Cette définition étroite aurait parfaitement pu être appliquée aux arrêts simples. Mais le Conseil constitutionnel s'y est refusé, rappelant que le militaire aux arrêts exerce ses fonctions normalement. Il n'est pas emprisonné et réside en milieu ouvert, même si sa résidence est imposée par le chef de corps. Les arrêts n'emportent donc pas, aux yeux du Conseil constitutionnel, de véritable atteinte à la liberté individuelle.
Un fonctionnaire pas comme les autres
Le Conseil d'État, dans son arrêt du 17 mars 2023, ne remet pas en cause la jurisprudence constitutionnelle. Comme le Conseil constitutionnel, il affirme la spécificité du droit disciplinaire dans son application au monde militaire. Il ne manque pas de rappeler les termes de l'article L 4111-1 du code de la défense, qui énonce que "l'état militaire exige en toute circonstance esprit de sacrifice, pouvant aller jusqu'au sacrifice suprême, discipline, disponibilité, loyalisme et neutralité". Est également mentionné dans la décision l'article L 4111-1 du même code qui précise que le militaire "exerce ses fonctions avec dignité, impartialité, intégrité et probité". Autant dire que la discipline dans les armées ne s'apprécie pas à l'aune de celle qui existe dans la fonction publique d'Etat ou territoriale.
Des garanties et un contrôle identiques au droit commun
Mais cela ne signifie pas qu'elle ne s'accompagne pas de garanties, tant de fond que de procédure. Sur le fond, le code limite à quarante jours la durée des arrêts. L'article L 311-13 du code de la défense prend d'ailleurs la précaution d'affirmer que les sanctions "privatives de liberté" prononcées par l'autorité militaire ne peuvent excéder soixante jours. Quant aux garanties procédurales, ce sont globalement celles accordées à tout fonctionnaire poursuivi disciplinairement : l'intéressé a droit à la communication de son dossier et peut préparer librement sa défense.

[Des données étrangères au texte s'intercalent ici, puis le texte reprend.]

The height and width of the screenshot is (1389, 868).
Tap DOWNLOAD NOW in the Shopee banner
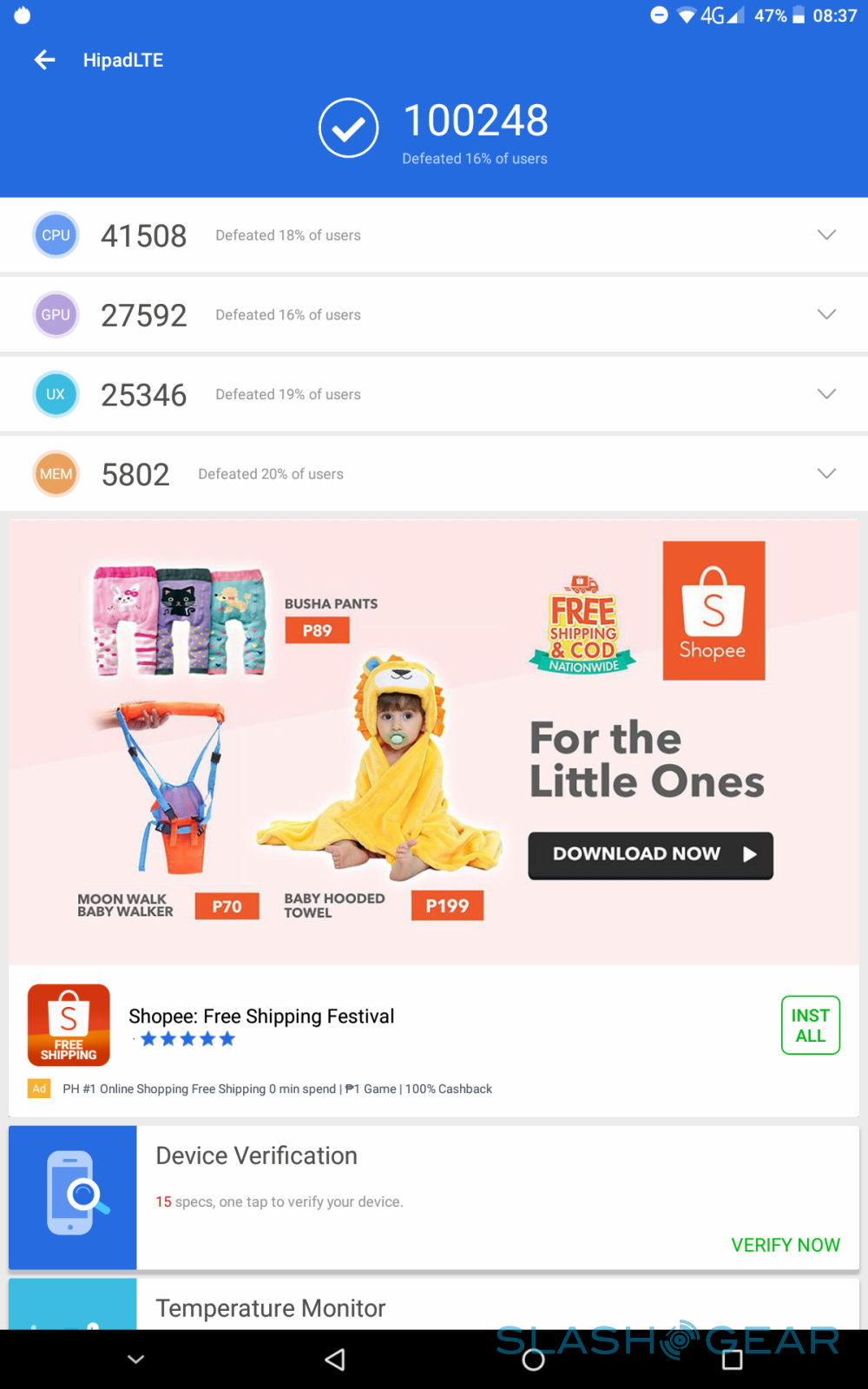tap(650, 855)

Ce rapprochement du droit disciplinaire militaire avec le droit commun de la fonction publique est parfaitement illustré par l'arrêt du 17 mars 2023. Le Conseil d'État exerce en effet un contrôle normal sur la sanction. Il constate que l'intéressé a "été l'auteur à de multiples reprises d'attitudes déplacées" et a "tenu de manière répétée des propos inconvenants, grossiers et misogynes, à l'encontre de ses subordonnés, notamment de certains personnels féminins". Il s'agit-là d'un simple contrôle des faits.
Leur qualification comme une faute de nature à justifier une sanction n'est pas davantage contestée. Sur ce point, le Conseil d'État met en oeuvre une jurisprudence ancienne, connue dès l'arrêt du 18 mai 1956 Boddaert, qui estime que les obligations statutaires ne pèsent pas nécessairement avec la même intensité sur chaque agent public. Ceux qui sont dans une position hiérarchique élevée y sont soumis de manière plus rigoureuse, et le Conseil d'État fait observer que M. C. était officier supérieur. Il était donc supposé respecter scrupuleusement ses subordonnées, et il est évident que son attitude était d'autant plus inappropriée qu'il exerçait une autorité sur ses victimes.
Surtout, le Conseil d'État applique à la sanction militaire le contrôle normal qu'il a déjà mis en oeuvre dans le cadre de la fonction publique d'État, notamment dans l'arrêt du 13 novembre 2013. Il affirme ainsi que la sanction prononcée à l'encontre de M. C. n'était pas disproportionnée, au regard de la marge d'appréciation dont disposait l'autorité militaire.